First, the words “direct” and “indirect” don’t appear in the commerce clause or the necessary and proper clause. However conservative the justices who employed these terms, they are judicial interjections rather than part of the constitutional text. “Activity” and “inactivity” are similarly absent from the constitutional text.

Second, and more or less by design, the concepts of “direct” and “indirect,” like those of “activity” and “inactivity,” have nothing to do with the actual impact of what people are doing (or not doing), either its impact on the economy or – the real point – its effects on their other citizens and residents of the United States. It isn’t a virtue to be deliberately disconnected from sensitivity to real impacts.

Third, these words – “direct” and “indirect,” “activity” and “inactivity” – are pretty deeply obscure. Justice Ginsburg argues at length that people who don’t buy health insurance are not inactive in the market for health care; they will, on the contrary, very likely consume health care within the foreseeable future, say 5 years. They may need that health care in a moment, since no one knows when injury or illness will strike without warning. So they are, as Ginsburg suggests, actually “active” in the market, via the route of “self-insurance.” For some, moreover, self-insurance will fail; they will wind up unable to pay for their health care when they actually need it, and these health care consumers are every day engaged in a process of free riding on the rest of us. Others – those whose premiums are so needed in order to pay for the costs of making insurance widely available to people who can’t currently purchase it – are not free riding but rather are resisting paying part of society’s bill; but they too may be seen as actively refusing to purchase, rather than simply being inactive. When is a “refusal to act” (or, to use another phrase, a “failure to act”) actually an “activity”? The constitution doesn’t say. Chief Justice Roberts says that someone who is sitting around and doing nothing is not in the “rest” market – but we’re a long ways from that case in talking about how people deal with the inevitability that they will need health care.
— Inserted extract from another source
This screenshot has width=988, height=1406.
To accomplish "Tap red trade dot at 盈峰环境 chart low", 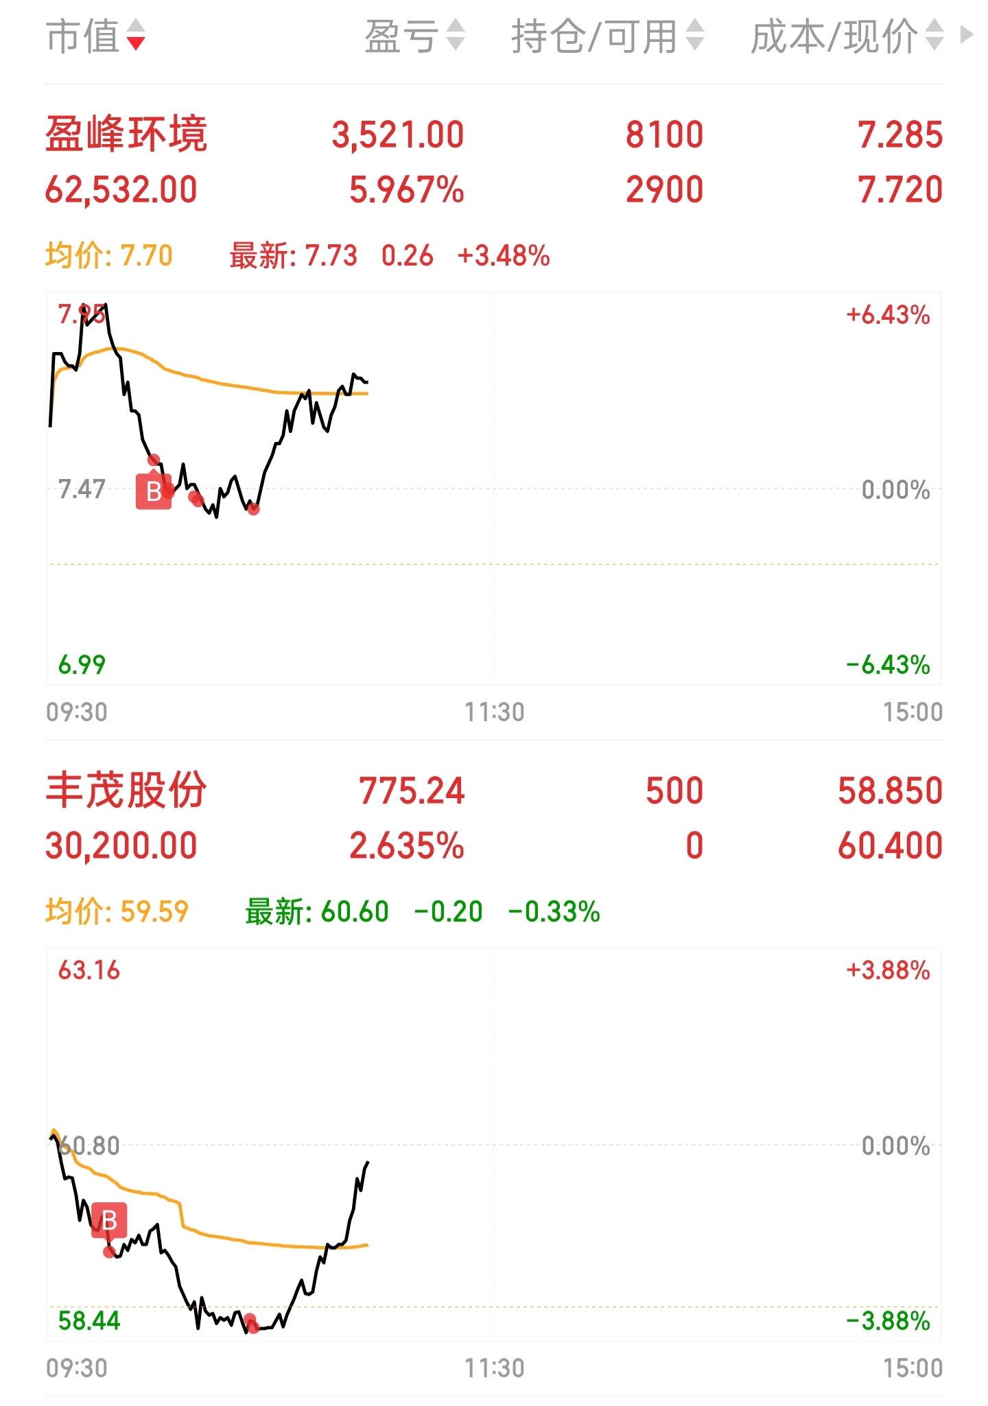I will click(x=254, y=508).
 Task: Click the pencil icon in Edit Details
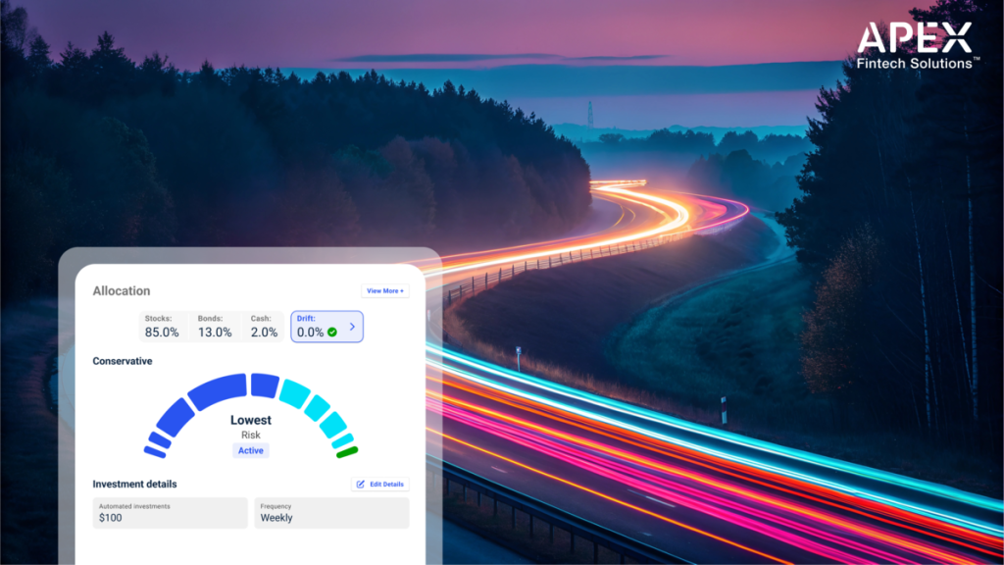361,485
All of this makes me feel that it was simply a mistake to try to draw a line between what the commerce clause reaches and what it doesn’t that is based on the supposed distinction between “activity” and “inactivity.” But what about the broccoli argument? It is, after all, true that broccoli purchases, aggregated across all the consumers in the United States, have a substantial effect on interstate commerce, and so – as the conservatives said – the kind of logic I’m endorsing would suggest that the federal government could order us all to buy broccoli.

I don’t think the government should be able to make us buy broccoli. (Should it be able to prevent us from buying huge containers of sugared soft drinks? That’s actually an easier question under the commerce clause – buying soft drinks is an activity, by any lights, and so regulating that activity shouldn’t raise any of the questions that mandating insurance did.) But back to broccoli – I think that heading off this possible extension of federal power is a matter that deserves attention, and that finding a coherent rule that does this may not be easy. But broccoli is not this case, as lawyers say. We are a long ways from broccoli in thinking about how to finance health care for the American people, an issue of almost overwhelming commercial and economic import.

So it seems to me, in the end, that the conservatives picked the wrong case to draw a commerce clause limit in. Limits may be needed, but they should have been drawn so that this statute fell within them rather than beyond their bounds. And it would have been good to find limits that avoided the incoherence of the “activity”/”inactivity” line that is now apparently part of our constitutional law.